Paul L. Caron

Friday, February 24, 2006

NY Times: Deutsche Bank Seeks to Settle KPMG Tax Shelter Charges

Interesting article in today's New York Times, Deutsche Bank Said to Seek Settlement on Tax Shelters, by Lynnley Browning:

Deutsche Bank is in talks with the Justice Department in an effort to settle a criminal investigation over the bank's role in questionable tax shelters, people briefed on the case say. This month, a smaller German rival, the HVB Group, reached a nearly $30 million agreement with prosecutors while acknowledging "criminal wrongdoing" in helping to carry out fraudulent tax shelter transactions. [blogged here]

For Deutsche Bank, the path toward a settlement may be rockier, in part because it had a much larger role in the creation of some questionable tax shelters and the transactions underpinning them, investigators have said. A potentially larger obstacle, say the people briefed on the case, is that Deutsche Bank appears unable to account for a number of those transactions....

The investigation of Deutsche Bank is the second major prong of a rapidly widening investigation into the accounting firms, law firms, banks and investment firms that worked together to sell sham shelters in recent years. Last August, KPMG, one of the nation's largest accounting firms, avoided a criminal indictment over four questionable shelters by reaching a $456 million deferred-prosecution deal with federal prosecutors in Manhattan.

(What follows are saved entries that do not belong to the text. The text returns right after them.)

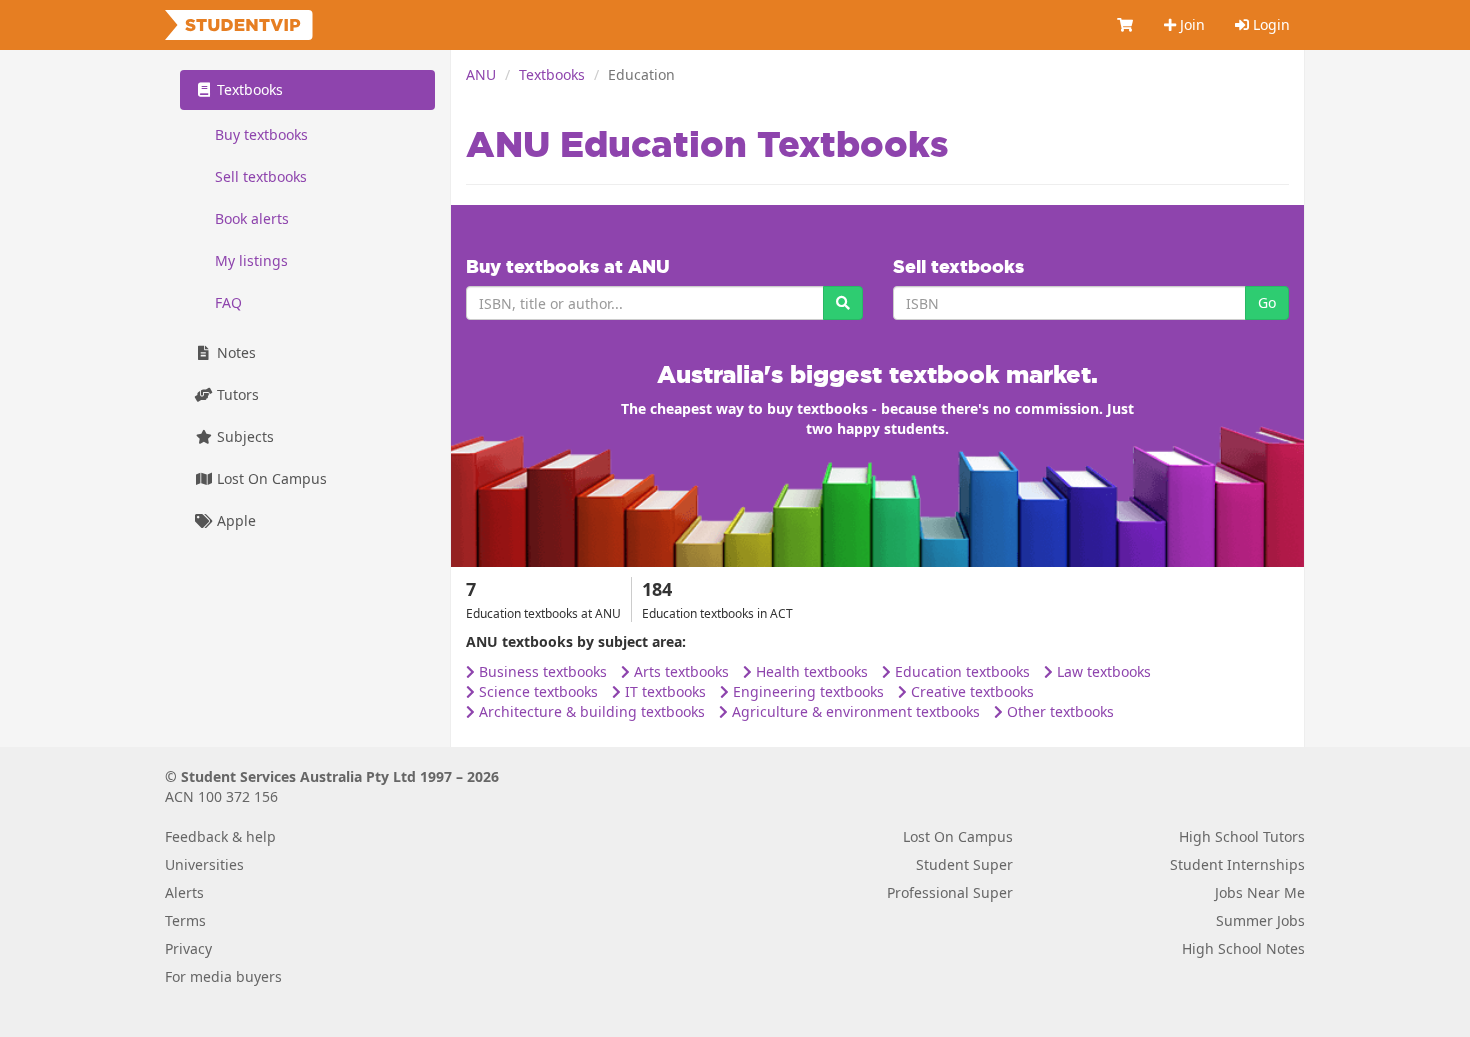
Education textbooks (960, 671)
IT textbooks (663, 691)
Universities (204, 864)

A 2003 report by the Senate Permanent Subcommittee on Investigations [blogged here] directly quoted a March 2000 internal e-mail message from Jeffrey Eischeid, then a senior KPMG tax partner, in which Mr. Eischeid wrote that he could not describe Deutsche Bank's loans to investors for blips as "consistent with industry standards." Mr. Eischeid is one of 17 former KPMG employees who have been indicted on charges of defrauding the Internal Revenue Service. Their trial is scheduled to start in September. According to the Senate report, Deutsche Bank participated in 56 blips transactions in 1999 with KPMG and Presidio Advisors, an investment firm that the government contends in court filings is a promoter of abusive tax shelters. For the shelters, the bank provided loans to KPMG clients totaling $7.8 billion. It earned fees of $44 million for the loans and trades in the shelters.